Les quatre amis se réunirent à nouveau et un silence s'installa. Mostès croisa tour à tour le regard de ses camarades, tous remplis de de tristesse.

- Ma décision est prise, je dois y aller, lança le jeune homme, la gorge nouée.

- Oui, il vaut mieux, confirma Jisty, dont les yeux verts brillaient.

- Tu as toutes tes affaires sur toi ? s'enquit Dovol, prévenant.

Mostès hocha la tête. Après tout, ses affaires se résumaient à quelques objets. Il n'emportait aucun vêtement, il s'en procurerait au fur et à mesure sur sa route. Les divers objets qu'il emmenait se trouvaient dans les nombreuses poches de son pantalon et de sa cape.

- Tiens, lui dit Nohan en lui tendant une bourse de cuir noir. Un peu d'argent. Tu vas en avoir besoin.

- Non, je te remercie, déclina le jeune homme poliment.

- Accepte cette petite aide, insista le Veilleur. Ça me rassurera, et ça t'aidera.

- Oui, il a raison, renchérit Dovol en sortant sa bourse. Prends la mienne aussi, je n'en ai pas besoin, moi.

En même temps, Jisty avait sorti la sienne et l'avait posé sur la table. La gorge encore plus serrée, Mostès remercia ses amis d'un signe de tête qu'ils comprirent tous, et entreprit de transférer toutes les pièces de bronze dans une même bourse. Celle-ci était maintenant bien remplie et avait du mal à se fermer. Il l'accrocha fermement à sa ceinture.

- Voilà qui est mieux, sourit le Veilleur.

- Vous allez me manquer, murmura Mostès.

Il ne pût retenir plus longtemps ses larmes et celles-ci roulèrent silencieusement le long de ses joues. C'était la première fois depuis de longues années qu'il pleurait. Il n'aurait pas imaginé que le fait de quitter ses amis serait si dur.

- Ne pleure pas, il n'y a aucune raison de pleurer, lança Nohan, dont le visage était dénué d'expression. Sois plutôt heureux de partir sauver ta sœur.

Mostès essuya brusquement ses larmes, puis il se dirigea vers son ami Jisty. Il prit celui-ci dans ses bras et agrippa nerveusement ses habits. Les yeux verts de l'Assassin menaçaient de déborder de larmes. Ils restèrent enlacés pendant de longues secondes. Lorsqu'enfin ils se détachèrent, le jeune homme ne jeta pas à un regard en arrière, de peur d'agrandir sa peine.

Il s'avança vers Nohan et l'étreignit avec force. Le Veilleur, d'habitude froid, lui rendit chaleureusement son étreinte. Enfin, Mostès se planta devant Dovol et plongea ses yeux dans ceux bleus pétillants de son ami. Il le prit finalement dans ses bras, laissant à nouveau couler ses larmes.
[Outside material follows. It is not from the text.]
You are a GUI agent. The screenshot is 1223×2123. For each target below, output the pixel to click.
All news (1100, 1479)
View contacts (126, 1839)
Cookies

- Prends soin de toi champion, chuchota Dovol à l'oreille du jeune homme.

Ils s'écartèrent et Mostès recula de quelques pas. Il entendit Jisty murmurer :

- Tu vas me manquer mon grand.

Le jeune homme n'ajouta rien. Il croisa seulement une dernière fois les regards de chacun de ses amis, de ses seuls amis, puis lança doucement :

- À bientôt...

Il tourna immédiatement les talons et marcha rapidement vers la sortie. Une fois dehors, il se glissa dans une ruelle et monta sur les toits. Il allait en direction de la sortie de la ville, pour enfin partir à la découverte du monde.

Un vent de liberté caressait son visage mouillé de larmes. Il n'était, en réalité, pas très heureux d'être enfin libre. Il n'oubliait pas son but : retrouver sa sœur et vivre enfin avec elle. La présenter à ses amis, être heureux.

En repensant à ses amis, sa gorge se noua à nouveau. Il espérait de tout cœur les revoir un jour. Il ne leur avait d'ailleurs pas dit à quel pont il leur était reconnaissant pour tout ce qu'il lui avait enseigné. Il leur dirait la prochaine fois qu'ils se verraient.

Du haut de ses dix-sept ans, Mostès allait tenter quelque chose que personne n'avait fait : attaquer un palais royal et en délivrer ses prisonniers.